:: The data ::
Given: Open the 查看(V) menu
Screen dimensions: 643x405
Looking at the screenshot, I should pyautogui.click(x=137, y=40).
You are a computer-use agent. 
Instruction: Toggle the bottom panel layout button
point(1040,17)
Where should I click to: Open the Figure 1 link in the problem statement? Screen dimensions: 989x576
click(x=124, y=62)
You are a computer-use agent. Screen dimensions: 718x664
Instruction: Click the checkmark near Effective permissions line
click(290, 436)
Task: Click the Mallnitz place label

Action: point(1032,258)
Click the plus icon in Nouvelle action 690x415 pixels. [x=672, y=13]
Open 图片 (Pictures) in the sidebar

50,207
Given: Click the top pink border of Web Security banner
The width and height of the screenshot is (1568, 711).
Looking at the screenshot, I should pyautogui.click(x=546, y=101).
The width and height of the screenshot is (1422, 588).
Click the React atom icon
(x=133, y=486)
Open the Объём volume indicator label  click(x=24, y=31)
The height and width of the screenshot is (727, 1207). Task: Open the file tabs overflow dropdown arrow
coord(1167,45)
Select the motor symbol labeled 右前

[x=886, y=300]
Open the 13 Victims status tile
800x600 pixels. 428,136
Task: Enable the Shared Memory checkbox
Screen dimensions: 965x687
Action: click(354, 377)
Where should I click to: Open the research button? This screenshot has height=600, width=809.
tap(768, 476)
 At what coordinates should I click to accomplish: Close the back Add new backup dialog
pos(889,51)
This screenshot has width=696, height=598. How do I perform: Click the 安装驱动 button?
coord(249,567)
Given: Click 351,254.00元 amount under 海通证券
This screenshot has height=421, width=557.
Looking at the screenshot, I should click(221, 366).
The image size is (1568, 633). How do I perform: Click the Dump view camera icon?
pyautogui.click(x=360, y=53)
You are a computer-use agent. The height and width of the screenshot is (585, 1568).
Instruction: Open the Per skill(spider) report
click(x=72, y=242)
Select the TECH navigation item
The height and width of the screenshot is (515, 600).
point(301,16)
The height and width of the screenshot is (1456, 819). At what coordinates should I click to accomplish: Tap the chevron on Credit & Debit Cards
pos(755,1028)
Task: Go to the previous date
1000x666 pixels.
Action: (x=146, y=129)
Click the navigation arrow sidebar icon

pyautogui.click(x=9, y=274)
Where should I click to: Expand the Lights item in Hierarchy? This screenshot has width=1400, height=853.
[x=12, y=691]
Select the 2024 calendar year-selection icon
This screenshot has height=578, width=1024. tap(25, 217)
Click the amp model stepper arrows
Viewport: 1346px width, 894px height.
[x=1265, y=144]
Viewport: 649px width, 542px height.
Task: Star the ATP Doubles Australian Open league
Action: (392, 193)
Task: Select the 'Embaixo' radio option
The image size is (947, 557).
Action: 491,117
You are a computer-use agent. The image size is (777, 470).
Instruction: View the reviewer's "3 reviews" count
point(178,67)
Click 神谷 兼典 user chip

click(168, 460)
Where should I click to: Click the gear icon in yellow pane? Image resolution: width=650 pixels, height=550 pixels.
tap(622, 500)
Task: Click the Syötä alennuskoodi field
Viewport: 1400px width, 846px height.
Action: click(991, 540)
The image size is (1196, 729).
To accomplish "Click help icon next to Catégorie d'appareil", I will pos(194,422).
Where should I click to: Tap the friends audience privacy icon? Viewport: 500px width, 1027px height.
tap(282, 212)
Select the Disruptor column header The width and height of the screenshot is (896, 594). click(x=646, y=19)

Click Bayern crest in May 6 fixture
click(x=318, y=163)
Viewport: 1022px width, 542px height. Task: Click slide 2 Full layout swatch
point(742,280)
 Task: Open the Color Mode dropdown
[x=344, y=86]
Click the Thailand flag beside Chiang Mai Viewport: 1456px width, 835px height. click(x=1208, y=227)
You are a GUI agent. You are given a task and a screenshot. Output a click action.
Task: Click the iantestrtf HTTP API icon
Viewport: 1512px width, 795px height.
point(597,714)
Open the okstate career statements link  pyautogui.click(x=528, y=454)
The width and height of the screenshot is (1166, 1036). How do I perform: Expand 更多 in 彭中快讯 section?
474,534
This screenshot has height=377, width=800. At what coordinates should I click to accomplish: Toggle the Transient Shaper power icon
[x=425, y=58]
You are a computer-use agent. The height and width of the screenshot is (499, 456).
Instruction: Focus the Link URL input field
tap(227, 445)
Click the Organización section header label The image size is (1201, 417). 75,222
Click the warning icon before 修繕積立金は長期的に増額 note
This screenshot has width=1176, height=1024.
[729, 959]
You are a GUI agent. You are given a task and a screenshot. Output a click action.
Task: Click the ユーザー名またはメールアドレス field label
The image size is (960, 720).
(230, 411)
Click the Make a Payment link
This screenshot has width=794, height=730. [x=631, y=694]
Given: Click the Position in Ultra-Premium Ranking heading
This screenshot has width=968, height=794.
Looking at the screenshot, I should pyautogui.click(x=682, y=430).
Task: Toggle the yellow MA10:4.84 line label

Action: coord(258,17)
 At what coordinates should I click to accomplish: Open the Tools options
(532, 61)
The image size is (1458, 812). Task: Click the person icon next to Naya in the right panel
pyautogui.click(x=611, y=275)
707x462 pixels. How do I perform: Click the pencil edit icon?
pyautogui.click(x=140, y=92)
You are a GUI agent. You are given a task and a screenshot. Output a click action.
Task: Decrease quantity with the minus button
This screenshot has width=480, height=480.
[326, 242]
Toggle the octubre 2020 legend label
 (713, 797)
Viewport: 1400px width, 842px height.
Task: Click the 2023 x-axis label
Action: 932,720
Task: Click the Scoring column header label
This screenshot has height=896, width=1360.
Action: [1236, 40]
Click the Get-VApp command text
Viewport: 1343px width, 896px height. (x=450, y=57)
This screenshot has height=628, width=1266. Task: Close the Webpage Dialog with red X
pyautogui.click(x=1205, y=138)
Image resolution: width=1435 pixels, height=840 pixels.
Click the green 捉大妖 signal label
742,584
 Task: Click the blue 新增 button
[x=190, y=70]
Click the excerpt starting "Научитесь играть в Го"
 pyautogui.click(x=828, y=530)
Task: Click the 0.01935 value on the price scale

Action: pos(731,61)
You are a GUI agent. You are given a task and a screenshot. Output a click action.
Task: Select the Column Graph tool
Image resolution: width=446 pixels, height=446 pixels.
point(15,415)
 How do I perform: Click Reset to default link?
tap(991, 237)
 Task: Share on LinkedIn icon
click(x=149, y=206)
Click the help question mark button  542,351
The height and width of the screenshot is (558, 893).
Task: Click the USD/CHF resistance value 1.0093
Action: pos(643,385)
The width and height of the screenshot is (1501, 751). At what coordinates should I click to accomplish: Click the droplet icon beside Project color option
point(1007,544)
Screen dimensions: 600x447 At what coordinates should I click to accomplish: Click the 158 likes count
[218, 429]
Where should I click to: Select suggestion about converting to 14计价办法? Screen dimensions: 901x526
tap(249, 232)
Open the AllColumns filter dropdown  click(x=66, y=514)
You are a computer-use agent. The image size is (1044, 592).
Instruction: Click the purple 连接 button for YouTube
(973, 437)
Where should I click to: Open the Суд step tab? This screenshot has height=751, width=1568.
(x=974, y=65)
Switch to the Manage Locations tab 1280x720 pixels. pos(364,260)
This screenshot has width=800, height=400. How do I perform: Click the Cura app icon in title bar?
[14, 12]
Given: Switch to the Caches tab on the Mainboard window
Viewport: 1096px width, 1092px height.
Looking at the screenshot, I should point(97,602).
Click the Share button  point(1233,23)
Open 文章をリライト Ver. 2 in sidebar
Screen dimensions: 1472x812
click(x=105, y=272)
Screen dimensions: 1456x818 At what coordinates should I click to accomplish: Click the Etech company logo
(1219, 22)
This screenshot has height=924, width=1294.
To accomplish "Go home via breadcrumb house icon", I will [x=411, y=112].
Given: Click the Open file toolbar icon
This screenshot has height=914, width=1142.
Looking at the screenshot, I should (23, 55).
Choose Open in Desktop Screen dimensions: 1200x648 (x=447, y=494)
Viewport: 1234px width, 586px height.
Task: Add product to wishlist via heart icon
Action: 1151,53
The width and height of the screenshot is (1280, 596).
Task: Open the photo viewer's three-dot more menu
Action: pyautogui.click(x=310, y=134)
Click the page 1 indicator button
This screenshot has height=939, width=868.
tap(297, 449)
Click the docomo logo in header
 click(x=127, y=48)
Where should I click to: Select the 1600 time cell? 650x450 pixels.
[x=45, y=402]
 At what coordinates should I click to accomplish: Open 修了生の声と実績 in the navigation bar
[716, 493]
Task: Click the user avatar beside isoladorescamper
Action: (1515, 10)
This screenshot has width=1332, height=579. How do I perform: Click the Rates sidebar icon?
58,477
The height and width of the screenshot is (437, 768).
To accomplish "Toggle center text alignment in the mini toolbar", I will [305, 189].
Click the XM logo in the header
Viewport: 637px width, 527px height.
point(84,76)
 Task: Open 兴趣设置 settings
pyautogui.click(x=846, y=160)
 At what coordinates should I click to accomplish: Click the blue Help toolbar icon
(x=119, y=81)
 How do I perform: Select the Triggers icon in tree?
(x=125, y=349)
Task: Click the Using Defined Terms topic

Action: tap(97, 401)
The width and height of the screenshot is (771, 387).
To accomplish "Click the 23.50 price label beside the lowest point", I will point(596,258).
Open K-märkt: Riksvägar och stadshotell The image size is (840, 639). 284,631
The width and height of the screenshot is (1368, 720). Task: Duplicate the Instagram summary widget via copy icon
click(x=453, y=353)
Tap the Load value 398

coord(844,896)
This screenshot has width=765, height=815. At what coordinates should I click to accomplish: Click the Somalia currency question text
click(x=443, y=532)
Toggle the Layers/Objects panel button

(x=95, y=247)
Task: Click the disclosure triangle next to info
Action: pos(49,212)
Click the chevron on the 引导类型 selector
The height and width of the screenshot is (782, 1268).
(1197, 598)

:: Task brief ::
Your answer should be one number: how many lines of the listing include the word "computer".

:: Response for this exercise ::
6